2. Parallelamente la comunità prepara le domande per progetti di realizzazioni straordinarie,
qualora vi fosse un impegno diretto economico della comunità o provincia. Il C.P. approvando,
darà disposizione di costituire un fondo in economato provinciale per l’opera che sarà finanziata
secondo una programmazione.
3. L’economo provinciale assiste tutte le comunità che ne hanno bisogno ed i segretariati
provinciali nel preparare questo preventivo. A sua volta, con l’aiuto del suo consiglio, prepara il
preventivo per i diversi fondi provinciali di spese comuni.
4. Il secondo momento è del consiglio di economia (o degli economi in assemblea a seconda delle
scelte provinciali).
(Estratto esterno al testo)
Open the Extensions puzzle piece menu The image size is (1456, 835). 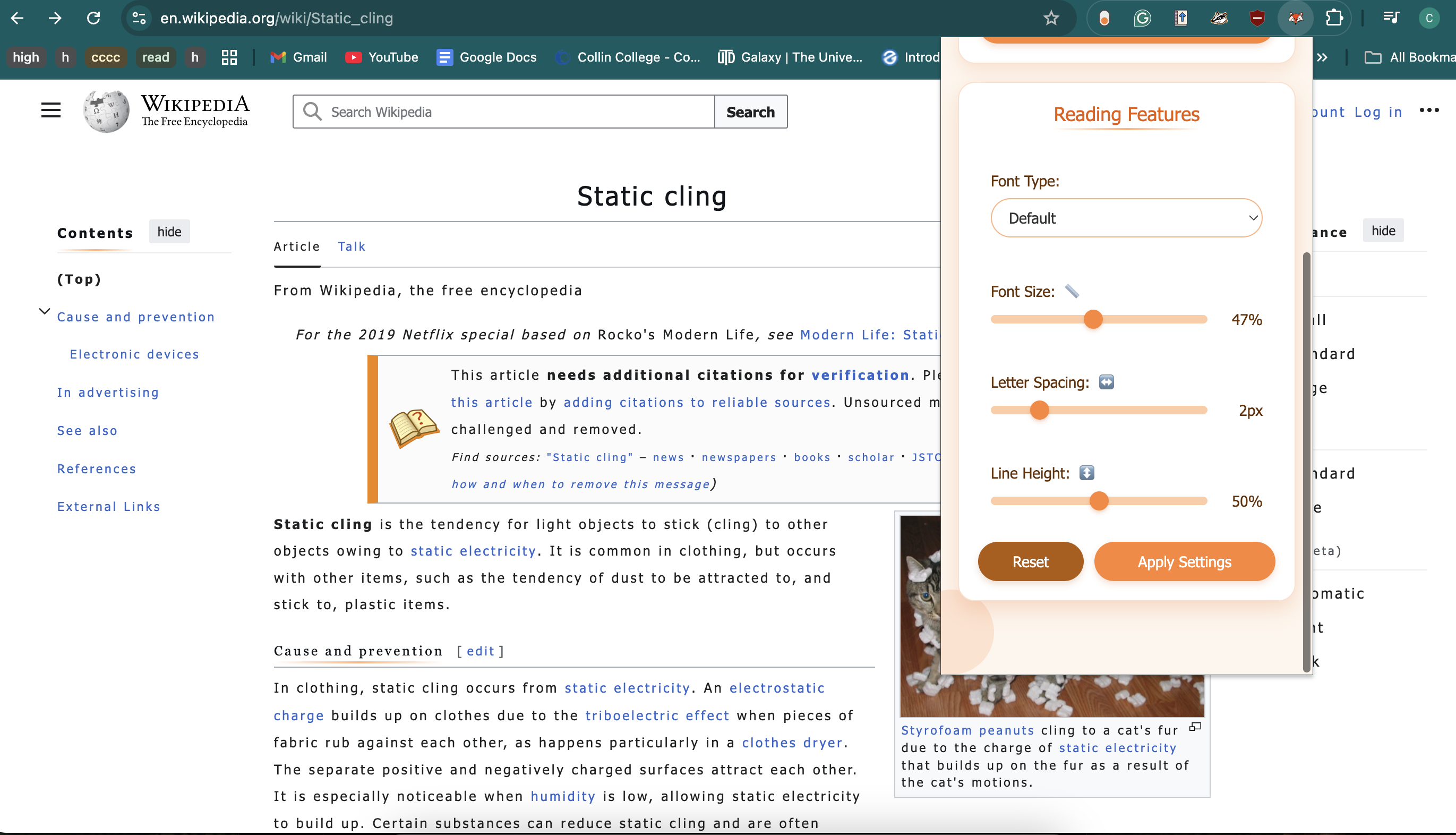[1334, 18]
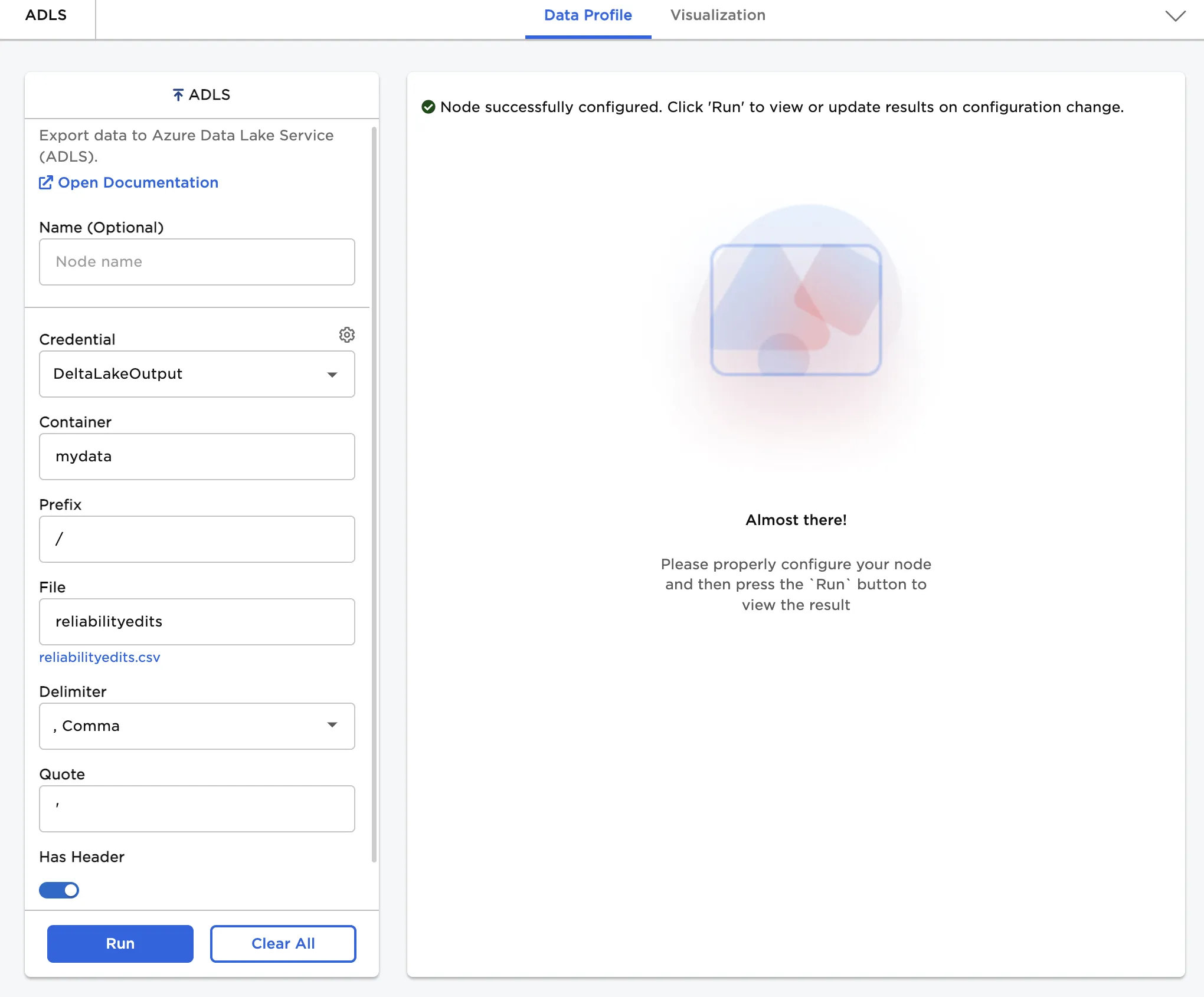Collapse the panel using top-right chevron

click(x=1175, y=16)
Bisogna valutare i progetti dal punto di vista amministrativo: realizzabilità,
confronto tra progetti delle diverse comunità, valutazione dei mezzi disponibili in provincia,
eventuali proposte di tagli ad alcuni (o a tutti i) preventivi. Le conclusioni dei lavori sono
presentate al C.P.
5. Il C.P., con l’aiuto del consiglio per l’economia (o dell’economo provinciale) valuta le proposte
emerse ed approva.
6. L’economo provinciale gestisce il FCP, portando a termine le decisioni prese dal CP.
Sulla linea di massima di questo schema si può sviluppare tutte le varianti volute e valutate nelle
situazioni concrete della provincia. Niente è obbligatorio; tutto è ispirato dalla volontà di condividere la
stessa vita ed i mezzi che la divina Provvidenza mette a disposizione.